Vaccinia virus (VACV) oncolytic
therapy has been successful in a number of
tumor models. In this study our goal was to generate a double recombinant vaccinia virus (VV-GMCSF-Lact) with enhanced antitumor activity that expresses exogenous
proteins: the antitumor
protein lactaptin and human
granulocyte-macrophage colony-stimulating factor (
GM-CSF). Lactaptin has previously been demonstrated to act as a
tumor suppressor in mouse
hepatoma as well as MDA-MB-231 human
adenocarcinoma cells grafted into SCID mice. VV-GMCSF-Lact was engineered from Lister strain (L-IVP) vaccinia virus and has deletions of the viral
thymidine kinase and
vaccinia growth factor genes. Cell culture experiments revealed that engineered VV-GMCSF-Lact induced the death of cultured
cancer cells more efficiently than recombinant VACV coding only
GM-CSF (VV-GMCSF-dGF). Normal human MCF-10A cells were resistant to both recombinants up to 10 PFU/cell. The selectivity index for
breast cancer cells measured in pair cultures MCF-7/MCF-10A was 200 for recombinant VV-GMCSF-Lact coding lactaptin and 100 for VV-GMCSF-dGF. Using flow cytometry we demonstrated that both recombinants induced apoptosis in treated cells but that the rate in the cells with active
caspase-3 and -7 was higher
after treatment with VV-GMCSF-Lact than with VV-GMCSF-dGF.
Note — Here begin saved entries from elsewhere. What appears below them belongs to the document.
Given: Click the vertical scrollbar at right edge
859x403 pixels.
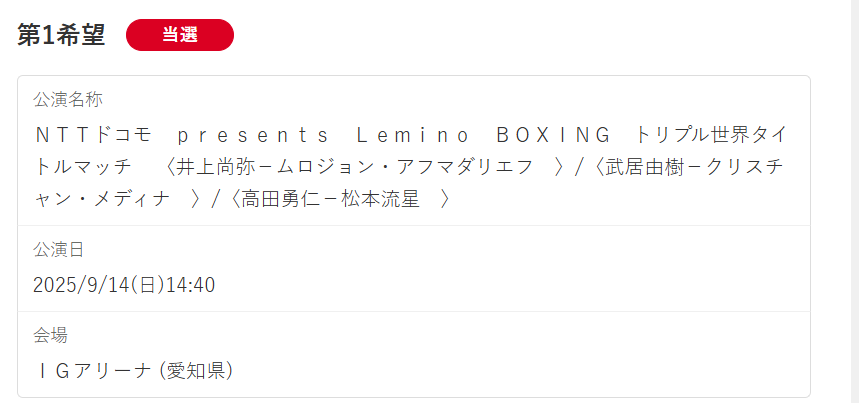Looking at the screenshot, I should [x=854, y=200].
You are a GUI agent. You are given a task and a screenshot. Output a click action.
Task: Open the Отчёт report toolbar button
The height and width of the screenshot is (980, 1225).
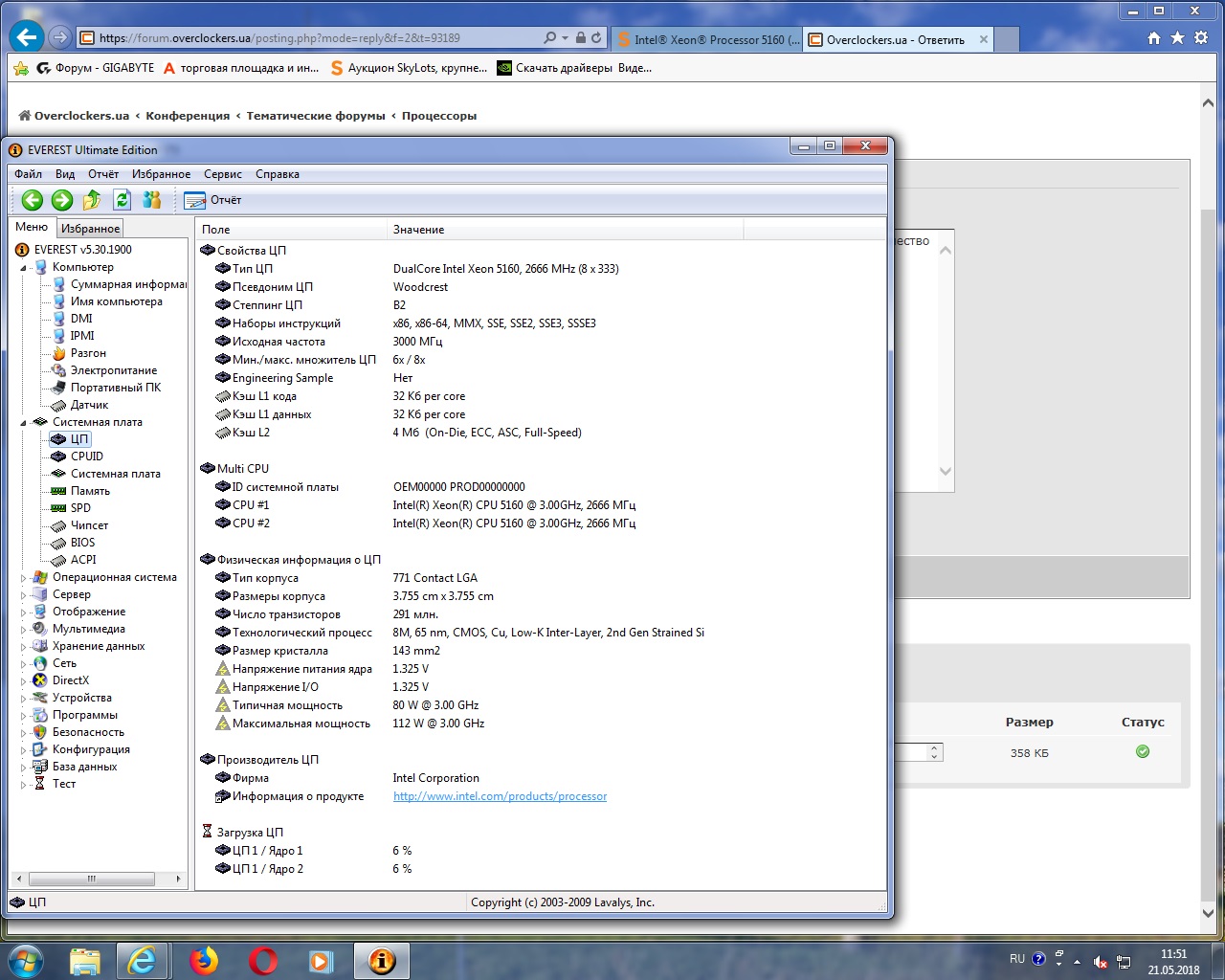pyautogui.click(x=212, y=200)
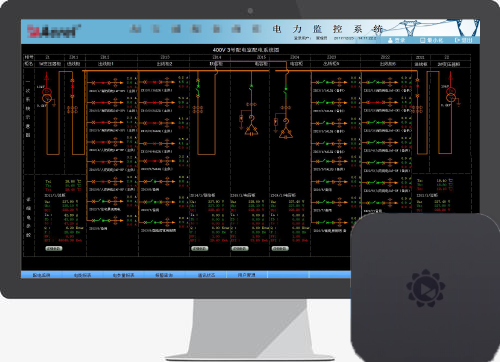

Tumor growth inhibition and survival outcomes after VV-GMCSF-Lact treatment were estimated using immunodeficient and immunocompetent mice models. We observed that VV-GMCSF-Lact efficiently delays the growth of sensitive and chemoresistant
tumors. These results demonstrate that recombinant VACVs coding an
apoptosis-inducing protein have good therapeutic potential against chemoresistant
tumors. Our data will also stimulate further investigation of coding lactaptin double recombinant VACV in clinical settings.